Would you find each line in the entries below with the string "bold" and copy it?

[Stored records]
· · ·

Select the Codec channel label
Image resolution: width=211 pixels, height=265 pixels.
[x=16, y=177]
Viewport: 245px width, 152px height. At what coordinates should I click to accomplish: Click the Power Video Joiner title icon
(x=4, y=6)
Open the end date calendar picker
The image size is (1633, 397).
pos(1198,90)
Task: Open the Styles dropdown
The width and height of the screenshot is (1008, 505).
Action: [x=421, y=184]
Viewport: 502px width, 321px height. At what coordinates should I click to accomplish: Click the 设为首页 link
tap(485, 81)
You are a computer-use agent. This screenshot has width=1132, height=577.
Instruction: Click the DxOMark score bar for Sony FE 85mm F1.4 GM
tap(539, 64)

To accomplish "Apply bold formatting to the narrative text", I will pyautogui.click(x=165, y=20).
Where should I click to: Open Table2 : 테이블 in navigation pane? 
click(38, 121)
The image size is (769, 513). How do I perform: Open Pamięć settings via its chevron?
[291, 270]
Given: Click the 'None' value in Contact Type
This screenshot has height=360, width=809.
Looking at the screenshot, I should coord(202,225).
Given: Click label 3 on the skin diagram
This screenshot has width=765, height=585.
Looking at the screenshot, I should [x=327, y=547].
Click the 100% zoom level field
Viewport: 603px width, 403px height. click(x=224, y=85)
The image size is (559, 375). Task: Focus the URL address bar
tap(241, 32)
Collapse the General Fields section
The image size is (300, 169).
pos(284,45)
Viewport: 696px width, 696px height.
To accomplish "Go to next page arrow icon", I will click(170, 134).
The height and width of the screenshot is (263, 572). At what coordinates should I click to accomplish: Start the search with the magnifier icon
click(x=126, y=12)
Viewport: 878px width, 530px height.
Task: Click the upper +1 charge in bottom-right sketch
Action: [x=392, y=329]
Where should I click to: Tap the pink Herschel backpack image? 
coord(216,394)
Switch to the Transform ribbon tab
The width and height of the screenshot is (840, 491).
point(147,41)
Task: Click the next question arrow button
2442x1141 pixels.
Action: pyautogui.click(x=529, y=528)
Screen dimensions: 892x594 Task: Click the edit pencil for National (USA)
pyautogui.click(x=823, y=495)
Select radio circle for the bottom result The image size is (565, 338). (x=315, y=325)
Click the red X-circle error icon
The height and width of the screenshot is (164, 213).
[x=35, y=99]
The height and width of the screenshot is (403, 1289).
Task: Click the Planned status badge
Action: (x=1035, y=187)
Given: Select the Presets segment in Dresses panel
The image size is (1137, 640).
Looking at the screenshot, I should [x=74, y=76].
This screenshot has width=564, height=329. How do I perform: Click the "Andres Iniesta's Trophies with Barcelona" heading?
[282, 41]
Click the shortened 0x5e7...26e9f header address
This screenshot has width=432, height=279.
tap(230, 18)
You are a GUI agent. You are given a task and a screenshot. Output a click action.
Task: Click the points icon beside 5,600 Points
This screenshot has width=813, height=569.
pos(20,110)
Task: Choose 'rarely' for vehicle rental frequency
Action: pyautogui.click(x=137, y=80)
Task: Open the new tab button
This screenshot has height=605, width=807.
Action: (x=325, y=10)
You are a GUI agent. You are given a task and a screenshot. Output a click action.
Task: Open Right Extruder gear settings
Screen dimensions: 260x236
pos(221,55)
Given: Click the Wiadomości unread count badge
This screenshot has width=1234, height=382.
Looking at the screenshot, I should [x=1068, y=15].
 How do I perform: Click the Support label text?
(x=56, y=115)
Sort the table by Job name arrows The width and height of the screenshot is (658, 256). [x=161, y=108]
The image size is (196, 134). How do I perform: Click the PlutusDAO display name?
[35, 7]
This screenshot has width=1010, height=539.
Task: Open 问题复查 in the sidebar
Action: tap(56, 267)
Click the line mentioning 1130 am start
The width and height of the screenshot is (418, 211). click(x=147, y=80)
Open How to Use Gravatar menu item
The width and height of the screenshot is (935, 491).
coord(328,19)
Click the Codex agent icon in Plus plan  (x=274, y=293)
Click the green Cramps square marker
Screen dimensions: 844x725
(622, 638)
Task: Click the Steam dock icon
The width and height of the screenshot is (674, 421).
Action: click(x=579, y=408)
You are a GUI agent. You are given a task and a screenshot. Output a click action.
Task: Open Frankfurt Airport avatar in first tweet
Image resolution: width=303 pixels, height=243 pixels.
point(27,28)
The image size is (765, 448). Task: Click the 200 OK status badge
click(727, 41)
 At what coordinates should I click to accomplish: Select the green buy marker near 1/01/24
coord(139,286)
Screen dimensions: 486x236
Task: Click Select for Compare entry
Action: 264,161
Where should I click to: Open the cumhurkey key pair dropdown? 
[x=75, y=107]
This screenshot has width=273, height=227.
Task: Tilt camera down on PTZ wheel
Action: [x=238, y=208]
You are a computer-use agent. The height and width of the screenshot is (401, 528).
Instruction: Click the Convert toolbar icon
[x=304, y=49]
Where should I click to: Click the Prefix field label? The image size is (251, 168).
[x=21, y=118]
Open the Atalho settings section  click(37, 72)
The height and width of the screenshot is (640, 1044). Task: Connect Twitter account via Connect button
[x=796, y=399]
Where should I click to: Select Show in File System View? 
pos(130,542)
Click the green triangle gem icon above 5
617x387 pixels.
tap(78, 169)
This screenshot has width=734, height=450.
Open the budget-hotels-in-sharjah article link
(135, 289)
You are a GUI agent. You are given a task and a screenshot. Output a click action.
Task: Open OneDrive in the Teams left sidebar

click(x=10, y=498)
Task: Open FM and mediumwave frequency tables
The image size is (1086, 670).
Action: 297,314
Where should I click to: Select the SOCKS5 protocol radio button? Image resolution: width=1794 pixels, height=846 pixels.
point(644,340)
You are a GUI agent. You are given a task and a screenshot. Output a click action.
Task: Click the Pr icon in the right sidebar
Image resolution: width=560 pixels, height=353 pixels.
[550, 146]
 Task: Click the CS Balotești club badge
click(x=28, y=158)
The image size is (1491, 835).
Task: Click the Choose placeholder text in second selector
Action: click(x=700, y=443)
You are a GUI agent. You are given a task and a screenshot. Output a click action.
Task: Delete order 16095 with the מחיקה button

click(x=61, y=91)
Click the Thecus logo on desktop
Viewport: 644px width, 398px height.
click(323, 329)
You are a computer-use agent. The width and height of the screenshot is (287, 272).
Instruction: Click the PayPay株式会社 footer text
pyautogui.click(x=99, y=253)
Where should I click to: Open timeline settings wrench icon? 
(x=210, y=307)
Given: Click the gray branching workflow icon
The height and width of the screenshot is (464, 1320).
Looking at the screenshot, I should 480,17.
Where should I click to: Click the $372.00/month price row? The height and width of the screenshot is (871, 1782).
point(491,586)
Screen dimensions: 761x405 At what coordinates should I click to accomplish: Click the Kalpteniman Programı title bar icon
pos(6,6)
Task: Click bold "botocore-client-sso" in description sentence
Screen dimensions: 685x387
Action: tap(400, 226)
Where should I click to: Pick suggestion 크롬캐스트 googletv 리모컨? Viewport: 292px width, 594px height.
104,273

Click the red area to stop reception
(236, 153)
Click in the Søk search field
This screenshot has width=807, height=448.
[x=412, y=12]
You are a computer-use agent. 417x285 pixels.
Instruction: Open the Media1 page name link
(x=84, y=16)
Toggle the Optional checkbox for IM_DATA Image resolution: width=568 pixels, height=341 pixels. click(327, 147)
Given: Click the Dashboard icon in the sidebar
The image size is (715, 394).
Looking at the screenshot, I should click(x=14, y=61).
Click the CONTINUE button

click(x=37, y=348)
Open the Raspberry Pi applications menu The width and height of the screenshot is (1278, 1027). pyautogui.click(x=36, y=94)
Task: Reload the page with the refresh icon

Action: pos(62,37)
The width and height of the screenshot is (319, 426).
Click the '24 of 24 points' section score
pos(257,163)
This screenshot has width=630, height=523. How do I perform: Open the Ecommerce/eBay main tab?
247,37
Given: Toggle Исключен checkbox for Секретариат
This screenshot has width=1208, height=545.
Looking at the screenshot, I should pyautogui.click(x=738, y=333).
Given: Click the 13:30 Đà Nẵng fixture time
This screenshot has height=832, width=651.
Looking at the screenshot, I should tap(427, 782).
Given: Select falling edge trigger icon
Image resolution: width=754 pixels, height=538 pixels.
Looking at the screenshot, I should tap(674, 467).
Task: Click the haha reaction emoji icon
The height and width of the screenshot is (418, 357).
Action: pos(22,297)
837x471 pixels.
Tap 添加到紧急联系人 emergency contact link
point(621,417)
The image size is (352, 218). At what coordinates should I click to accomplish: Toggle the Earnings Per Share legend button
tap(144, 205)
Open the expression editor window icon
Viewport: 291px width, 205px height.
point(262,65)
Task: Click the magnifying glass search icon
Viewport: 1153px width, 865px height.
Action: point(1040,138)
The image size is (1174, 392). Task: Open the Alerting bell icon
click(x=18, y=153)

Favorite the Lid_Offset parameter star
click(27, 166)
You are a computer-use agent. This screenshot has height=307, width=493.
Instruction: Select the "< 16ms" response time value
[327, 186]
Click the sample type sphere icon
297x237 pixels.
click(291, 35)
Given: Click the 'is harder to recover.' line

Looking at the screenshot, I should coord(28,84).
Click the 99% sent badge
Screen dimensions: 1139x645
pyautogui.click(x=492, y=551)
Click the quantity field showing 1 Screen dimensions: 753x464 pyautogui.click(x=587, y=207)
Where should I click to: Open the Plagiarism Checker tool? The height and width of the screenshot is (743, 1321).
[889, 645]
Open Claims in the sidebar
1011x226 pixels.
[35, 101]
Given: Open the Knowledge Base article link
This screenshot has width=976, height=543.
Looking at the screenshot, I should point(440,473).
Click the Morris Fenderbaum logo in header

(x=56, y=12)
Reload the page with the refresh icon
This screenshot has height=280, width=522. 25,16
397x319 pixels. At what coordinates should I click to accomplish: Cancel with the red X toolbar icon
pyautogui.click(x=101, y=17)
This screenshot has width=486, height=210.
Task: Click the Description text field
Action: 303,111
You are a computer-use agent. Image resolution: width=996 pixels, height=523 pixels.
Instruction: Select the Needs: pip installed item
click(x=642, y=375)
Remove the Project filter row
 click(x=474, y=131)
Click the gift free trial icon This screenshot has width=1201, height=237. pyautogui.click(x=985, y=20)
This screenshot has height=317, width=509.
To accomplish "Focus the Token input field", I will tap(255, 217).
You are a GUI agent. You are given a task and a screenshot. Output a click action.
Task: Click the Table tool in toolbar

· · ·

Answer:
To accomplish "Apply bold formatting to the narrative text", I will pyautogui.click(x=165, y=20).
Task: Click bold "botocore-client-sso" in description sentence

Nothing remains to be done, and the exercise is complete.